À faire =>
1. Comment se traduit en anglais la phrase « Selon la loi italienne, la kafala n’est pas assimilée à une adoption. », tirée de l'article sur la kafala ?
2. Renvoyez sans aucune modification le passage de l'article sur la kafala qui va de « 22 juillet 2008 » jusqu'à « fait au compte-gouttes. ».

La kafala non grata à l’étranger

22 juillet 2008 - 17h58 - Maroc - Ecrit par : L.A

La kafala, procédure de prise en charge d’un enfant abandonné, n’est pas reconnue par les pays européens comme une adoption en bonne et due forme. Résultat : l’octroi des visas pour les enfants adoptés sous kafala se fait au compte-gouttes.

C’est avec une certaine appréhension que Myriem et son époux, Driss, attendent ce rendez-vous au consulat d’Italie à Casablanca. Ce couple de Marocains, résidant depuis une dizaine d’années dans la péninsule, vient d’adopter un enfant abandonné dans un orphelinat de Casablanca,
selon la procédure de kafala. Celle-ci correspond juridiquement à une prise en charge de l’enfant, mais pas à une adoption au sens propre du terme : l’enfant ne pourra ni prendre le nom de ses parents “adoptifs”, ni prétendre à une part de leur héritage.

Résultat, ils ne sont pas certains que le petit Rayane pourra les accompagner dans leur pays de résidence. Selon la loi italienne, la kafala n’est pas assimilée à une adoption. Une nuance juridique qui est, depuis quelques années, à l’origine du refus de visas d’entrée à des enfants adoptifs marocains. Ainsi, fin 2007, le consulat d’Italie a refusé d’accorder un visa au fils adoptif d’un couple maroco-italien. “Les parents ont pourtant accompli toutes les procédures. Les tribunaux marocains leur ont accordé la kafala, mais au moment de leur départ en Italie, ils ont été forcés de laisser leur enfant au Maroc”, s’indigne un représentant de l’association Amici Bambini, ONG italienne de protection des enfants abandonnés.

Lignes de données =>
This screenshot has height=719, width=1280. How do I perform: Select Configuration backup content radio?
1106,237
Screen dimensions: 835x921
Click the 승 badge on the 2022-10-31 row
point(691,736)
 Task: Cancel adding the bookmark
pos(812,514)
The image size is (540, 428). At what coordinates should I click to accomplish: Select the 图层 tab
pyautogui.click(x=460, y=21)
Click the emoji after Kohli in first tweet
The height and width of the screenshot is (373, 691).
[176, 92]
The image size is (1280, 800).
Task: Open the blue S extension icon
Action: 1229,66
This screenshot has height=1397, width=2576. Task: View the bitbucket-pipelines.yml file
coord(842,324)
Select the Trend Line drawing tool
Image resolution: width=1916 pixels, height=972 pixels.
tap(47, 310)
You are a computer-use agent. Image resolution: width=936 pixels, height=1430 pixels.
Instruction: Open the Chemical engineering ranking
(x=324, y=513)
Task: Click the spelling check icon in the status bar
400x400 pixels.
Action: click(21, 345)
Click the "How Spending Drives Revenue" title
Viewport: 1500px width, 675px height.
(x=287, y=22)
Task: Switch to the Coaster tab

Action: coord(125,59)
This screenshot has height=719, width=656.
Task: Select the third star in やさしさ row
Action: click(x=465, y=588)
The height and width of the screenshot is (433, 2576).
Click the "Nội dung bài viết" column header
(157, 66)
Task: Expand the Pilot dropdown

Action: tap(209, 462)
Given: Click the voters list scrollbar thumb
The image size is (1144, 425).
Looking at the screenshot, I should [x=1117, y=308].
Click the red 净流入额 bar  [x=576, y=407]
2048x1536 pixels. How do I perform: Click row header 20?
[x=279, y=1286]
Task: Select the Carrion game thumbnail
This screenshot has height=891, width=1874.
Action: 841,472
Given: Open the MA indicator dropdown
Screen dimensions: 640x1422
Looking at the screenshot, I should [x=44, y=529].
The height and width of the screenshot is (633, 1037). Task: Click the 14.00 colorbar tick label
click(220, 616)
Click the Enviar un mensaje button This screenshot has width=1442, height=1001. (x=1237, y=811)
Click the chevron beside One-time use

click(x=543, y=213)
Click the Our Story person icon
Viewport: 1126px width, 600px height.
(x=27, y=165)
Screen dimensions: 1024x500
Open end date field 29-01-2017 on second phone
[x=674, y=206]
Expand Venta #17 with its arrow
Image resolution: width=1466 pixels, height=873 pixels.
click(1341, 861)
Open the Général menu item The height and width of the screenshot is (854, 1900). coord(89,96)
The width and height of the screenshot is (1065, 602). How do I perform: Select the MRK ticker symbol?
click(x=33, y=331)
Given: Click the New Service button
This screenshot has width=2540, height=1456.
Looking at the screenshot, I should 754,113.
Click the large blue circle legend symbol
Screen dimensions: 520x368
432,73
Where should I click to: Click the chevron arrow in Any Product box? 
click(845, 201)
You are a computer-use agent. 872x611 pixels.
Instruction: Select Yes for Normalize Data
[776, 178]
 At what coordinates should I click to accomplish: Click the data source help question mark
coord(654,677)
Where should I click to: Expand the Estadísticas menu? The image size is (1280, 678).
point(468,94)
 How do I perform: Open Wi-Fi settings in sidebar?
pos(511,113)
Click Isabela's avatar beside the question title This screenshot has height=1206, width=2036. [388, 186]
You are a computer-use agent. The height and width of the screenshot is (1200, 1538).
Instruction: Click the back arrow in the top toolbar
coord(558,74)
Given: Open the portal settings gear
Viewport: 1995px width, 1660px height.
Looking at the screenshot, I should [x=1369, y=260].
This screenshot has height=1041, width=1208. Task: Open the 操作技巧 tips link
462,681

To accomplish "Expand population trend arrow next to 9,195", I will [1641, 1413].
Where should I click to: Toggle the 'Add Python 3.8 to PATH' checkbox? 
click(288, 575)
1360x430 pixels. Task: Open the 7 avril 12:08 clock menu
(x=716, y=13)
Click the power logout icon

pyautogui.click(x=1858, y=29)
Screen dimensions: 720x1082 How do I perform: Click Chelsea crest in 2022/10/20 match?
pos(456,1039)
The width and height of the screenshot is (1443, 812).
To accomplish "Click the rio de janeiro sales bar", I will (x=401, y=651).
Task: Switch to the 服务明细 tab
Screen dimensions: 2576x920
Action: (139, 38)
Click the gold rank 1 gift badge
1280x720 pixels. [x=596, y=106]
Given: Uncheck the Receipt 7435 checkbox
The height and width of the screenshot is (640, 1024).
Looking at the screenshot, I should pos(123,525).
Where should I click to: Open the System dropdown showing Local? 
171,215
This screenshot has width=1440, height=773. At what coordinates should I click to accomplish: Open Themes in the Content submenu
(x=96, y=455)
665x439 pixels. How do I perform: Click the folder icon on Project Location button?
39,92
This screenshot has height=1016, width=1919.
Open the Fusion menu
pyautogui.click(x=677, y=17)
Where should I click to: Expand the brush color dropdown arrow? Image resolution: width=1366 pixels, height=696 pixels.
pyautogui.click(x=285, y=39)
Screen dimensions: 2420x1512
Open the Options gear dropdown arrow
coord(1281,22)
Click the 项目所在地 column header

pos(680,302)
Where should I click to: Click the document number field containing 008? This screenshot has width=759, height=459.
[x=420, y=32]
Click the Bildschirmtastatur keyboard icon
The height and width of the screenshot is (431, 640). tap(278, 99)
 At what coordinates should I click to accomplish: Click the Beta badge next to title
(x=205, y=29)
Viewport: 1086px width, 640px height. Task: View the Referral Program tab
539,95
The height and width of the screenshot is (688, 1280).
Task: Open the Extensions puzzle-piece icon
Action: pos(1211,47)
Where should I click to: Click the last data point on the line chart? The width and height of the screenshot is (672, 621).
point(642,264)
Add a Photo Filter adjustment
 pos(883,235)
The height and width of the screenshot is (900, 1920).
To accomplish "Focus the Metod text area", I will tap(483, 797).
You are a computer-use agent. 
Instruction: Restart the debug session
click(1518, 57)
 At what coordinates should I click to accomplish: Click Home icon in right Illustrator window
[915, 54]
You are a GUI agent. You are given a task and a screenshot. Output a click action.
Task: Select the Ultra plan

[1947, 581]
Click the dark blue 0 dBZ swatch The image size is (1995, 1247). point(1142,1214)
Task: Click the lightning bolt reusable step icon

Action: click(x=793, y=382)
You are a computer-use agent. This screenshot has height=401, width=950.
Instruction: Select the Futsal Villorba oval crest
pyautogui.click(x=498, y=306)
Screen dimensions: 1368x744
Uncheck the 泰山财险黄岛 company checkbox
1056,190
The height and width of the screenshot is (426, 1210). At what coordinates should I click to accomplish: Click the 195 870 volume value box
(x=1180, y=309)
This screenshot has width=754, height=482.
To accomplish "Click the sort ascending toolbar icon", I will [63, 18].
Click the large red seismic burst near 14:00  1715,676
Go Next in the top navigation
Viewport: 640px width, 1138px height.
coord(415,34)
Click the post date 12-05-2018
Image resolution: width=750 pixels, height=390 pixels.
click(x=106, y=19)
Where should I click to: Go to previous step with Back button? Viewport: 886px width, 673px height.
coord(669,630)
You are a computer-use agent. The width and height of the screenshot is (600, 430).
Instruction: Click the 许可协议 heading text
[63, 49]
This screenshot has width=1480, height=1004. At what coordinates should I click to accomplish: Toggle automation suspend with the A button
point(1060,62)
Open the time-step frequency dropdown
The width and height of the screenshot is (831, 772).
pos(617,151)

Réponses =>
1. Under Italian law, kafala is not treated as an adoption.

2.
22 juillet 2008 - 17h58 - Maroc - Ecrit par : L.A

La kafala, procédure de prise en charge d’un enfant abandonné, n’est pas reconnue par les pays européens comme une adoption en bonne et due forme. Résultat : l’octroi des visas pour les enfants adoptés sous kafala se fait au compte-gouttes.